▶ ÜBUNGSEINGABE
+++++

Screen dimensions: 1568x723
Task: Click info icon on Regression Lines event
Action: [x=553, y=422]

+++++

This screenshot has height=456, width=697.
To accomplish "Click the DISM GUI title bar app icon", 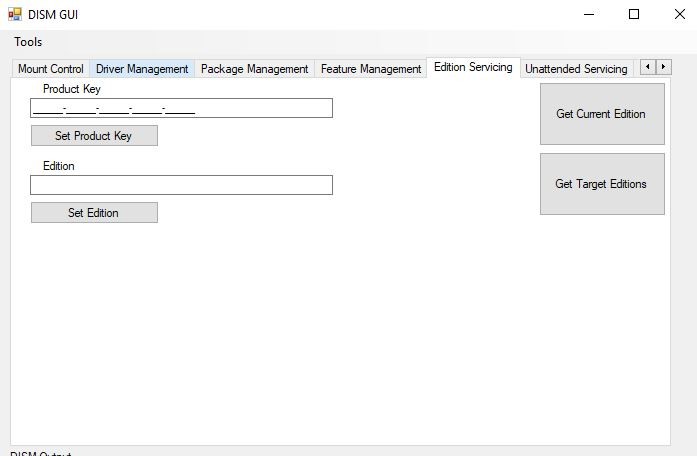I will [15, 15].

+++++

Gib die Zeilen oben Wort für Wort wieder. Fang bei der Zeile mit „Screen dimensions: 1568x723“ an und hör nach der Zeile mit „Action: [x=553, y=422]“ auf.

Screen dimensions: 1568x723
Task: Click info icon on Regression Lines event
Action: [x=553, y=422]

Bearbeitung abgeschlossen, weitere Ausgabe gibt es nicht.